Inspiration Food insecurity is often treated like a simple “find a food bank” problem, but in real life people need support that fits their situation: distance, hours, ID requirements, dietary needs, family needs, student needs, and whether help is available today. We wanted to build something that feels practical in a stressful moment and helps people find nearby food support without digging through scattered websites.

What it does Community Pantry helps users find nearby food banks, meal programs, community fridges, and family support across Canada. A user can enter an address, postal code, or use browser location, then the app calculates the closest food support options and shows the top 5 matches, with the option to view the closest 30.
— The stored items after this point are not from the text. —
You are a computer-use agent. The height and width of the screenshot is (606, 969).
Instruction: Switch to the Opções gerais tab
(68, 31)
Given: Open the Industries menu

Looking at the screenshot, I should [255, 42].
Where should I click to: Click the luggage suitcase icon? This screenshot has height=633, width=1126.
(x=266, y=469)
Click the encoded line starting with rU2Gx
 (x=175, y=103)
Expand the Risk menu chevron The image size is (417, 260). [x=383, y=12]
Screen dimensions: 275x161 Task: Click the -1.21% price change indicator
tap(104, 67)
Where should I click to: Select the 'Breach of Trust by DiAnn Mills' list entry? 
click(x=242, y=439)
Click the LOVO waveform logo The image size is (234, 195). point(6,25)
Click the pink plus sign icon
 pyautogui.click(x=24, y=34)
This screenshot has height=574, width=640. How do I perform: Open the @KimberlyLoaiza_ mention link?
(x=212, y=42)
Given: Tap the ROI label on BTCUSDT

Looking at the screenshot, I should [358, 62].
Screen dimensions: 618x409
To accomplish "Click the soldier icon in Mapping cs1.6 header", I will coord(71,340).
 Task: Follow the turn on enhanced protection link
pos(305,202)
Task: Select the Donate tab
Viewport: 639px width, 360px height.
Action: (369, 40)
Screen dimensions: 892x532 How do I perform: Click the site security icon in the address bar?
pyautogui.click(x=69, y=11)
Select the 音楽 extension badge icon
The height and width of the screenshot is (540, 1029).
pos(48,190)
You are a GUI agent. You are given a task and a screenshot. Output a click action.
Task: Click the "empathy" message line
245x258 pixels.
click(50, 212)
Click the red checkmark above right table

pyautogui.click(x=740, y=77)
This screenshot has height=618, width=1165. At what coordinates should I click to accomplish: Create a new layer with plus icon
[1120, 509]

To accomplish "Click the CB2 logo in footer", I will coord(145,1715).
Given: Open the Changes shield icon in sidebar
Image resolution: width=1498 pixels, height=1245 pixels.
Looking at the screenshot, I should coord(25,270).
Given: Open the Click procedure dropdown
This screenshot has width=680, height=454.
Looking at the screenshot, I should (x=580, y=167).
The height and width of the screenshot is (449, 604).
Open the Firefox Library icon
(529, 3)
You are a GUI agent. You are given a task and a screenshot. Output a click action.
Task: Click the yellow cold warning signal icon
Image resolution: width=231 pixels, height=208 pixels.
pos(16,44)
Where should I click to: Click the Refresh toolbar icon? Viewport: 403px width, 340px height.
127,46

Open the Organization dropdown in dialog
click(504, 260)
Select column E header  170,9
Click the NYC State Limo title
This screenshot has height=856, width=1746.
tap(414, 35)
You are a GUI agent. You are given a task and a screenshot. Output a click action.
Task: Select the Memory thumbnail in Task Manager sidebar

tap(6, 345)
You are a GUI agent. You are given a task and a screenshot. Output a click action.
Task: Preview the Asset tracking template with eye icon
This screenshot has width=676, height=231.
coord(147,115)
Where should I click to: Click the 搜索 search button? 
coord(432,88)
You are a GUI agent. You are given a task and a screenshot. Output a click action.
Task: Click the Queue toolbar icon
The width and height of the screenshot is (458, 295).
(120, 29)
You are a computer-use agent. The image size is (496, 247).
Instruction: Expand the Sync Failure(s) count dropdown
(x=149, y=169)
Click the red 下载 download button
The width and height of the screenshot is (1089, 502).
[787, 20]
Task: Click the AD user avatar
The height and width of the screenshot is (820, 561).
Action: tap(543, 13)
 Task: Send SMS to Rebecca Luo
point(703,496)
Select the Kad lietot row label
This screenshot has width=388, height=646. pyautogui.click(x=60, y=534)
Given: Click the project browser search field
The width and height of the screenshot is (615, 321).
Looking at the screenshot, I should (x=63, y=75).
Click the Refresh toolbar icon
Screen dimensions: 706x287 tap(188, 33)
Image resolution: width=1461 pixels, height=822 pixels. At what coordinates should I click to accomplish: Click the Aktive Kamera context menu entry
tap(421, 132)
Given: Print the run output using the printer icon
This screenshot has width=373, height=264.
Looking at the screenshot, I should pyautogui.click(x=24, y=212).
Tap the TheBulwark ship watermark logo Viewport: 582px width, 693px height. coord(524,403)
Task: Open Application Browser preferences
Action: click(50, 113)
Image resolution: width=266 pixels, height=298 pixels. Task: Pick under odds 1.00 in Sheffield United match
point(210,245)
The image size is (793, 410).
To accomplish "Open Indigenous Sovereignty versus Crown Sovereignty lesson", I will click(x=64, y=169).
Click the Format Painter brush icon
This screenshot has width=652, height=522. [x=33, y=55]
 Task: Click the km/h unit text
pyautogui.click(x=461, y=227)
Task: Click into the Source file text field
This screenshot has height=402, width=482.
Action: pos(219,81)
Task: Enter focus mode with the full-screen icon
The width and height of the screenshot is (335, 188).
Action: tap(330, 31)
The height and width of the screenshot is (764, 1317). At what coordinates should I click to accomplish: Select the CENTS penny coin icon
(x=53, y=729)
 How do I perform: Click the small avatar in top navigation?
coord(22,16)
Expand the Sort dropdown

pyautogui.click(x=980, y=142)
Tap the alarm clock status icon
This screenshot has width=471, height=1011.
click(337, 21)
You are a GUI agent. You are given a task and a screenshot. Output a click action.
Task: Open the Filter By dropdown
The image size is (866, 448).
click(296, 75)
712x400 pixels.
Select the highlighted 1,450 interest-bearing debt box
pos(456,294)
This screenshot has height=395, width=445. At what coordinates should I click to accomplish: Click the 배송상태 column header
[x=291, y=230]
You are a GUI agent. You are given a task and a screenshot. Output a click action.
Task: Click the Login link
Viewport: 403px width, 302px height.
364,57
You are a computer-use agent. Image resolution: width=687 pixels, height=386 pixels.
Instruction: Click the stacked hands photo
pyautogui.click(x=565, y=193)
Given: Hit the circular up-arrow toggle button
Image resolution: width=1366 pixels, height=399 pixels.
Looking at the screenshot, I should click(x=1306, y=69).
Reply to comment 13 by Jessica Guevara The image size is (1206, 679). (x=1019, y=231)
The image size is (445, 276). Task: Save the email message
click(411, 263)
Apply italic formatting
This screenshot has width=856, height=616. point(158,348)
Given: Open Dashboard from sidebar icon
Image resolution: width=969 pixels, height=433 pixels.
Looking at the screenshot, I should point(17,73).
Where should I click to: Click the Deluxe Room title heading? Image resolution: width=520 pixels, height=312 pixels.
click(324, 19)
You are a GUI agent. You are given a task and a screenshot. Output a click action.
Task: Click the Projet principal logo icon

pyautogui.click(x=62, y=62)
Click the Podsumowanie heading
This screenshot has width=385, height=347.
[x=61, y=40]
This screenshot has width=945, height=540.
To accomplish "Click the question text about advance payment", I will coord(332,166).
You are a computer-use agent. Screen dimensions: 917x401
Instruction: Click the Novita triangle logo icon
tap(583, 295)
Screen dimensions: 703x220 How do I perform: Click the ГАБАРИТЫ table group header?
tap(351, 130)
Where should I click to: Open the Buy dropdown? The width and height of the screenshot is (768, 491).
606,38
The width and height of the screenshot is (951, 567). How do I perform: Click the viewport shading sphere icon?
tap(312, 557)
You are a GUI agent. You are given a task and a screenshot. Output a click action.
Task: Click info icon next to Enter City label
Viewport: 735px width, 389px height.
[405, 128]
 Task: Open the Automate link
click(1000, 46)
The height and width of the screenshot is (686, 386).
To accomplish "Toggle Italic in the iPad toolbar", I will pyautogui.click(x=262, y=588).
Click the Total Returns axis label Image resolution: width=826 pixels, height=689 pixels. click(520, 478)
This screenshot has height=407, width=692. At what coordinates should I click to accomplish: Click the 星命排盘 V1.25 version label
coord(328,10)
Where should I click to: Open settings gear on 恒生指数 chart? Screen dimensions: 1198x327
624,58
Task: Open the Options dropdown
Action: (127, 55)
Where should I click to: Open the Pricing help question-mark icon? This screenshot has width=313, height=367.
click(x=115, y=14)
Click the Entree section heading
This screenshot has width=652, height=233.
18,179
Users can also describe their situation in plain language, such as “I need halal groceries today and I do not have ID.” The app detects needs like groceries, hot meals, urgent support, no ID, halal, vegetarian, delivery, student, family, newcomer, and baby supplies, then uses those needs to improve ranking. It includes an interactive map, route display, open-now status, contact details, Google Maps directions, requirements, and service information.

How we built it We built the frontend with React, TypeScript, Vite, Leaflet, and OpenStreetMap. Address search uses Canadian geocoding logic with local fallbacks for reliability. Resource ranking uses Haversine distance calculations, service hours, and need matching to sort nearby supports.

The app combines a verified Canadian seed directory with live OpenStreetMap results near the user’s location. For IBM technology, we added an optional IBM Granite integration through Ollama: when available locally, IBM Granite extracts structured needs from the situation text, and the app falls back to built-in matching if Granite is not running.

Challenges we ran into The biggest challenge was making the location search feel real and reliable. Public geocoding and live map APIs can be rate-limited or inconsistent, so we had to add fallback logic and verified seed data to keep the app useful during demos.

Another challenge was balancing relevance and distance. Early ranking could recommend a slightly “better match” far away, which did not make sense for someone trying to get food support quickly. We adjusted the ranking so distance is the main driver while still respecting needs and open-now status.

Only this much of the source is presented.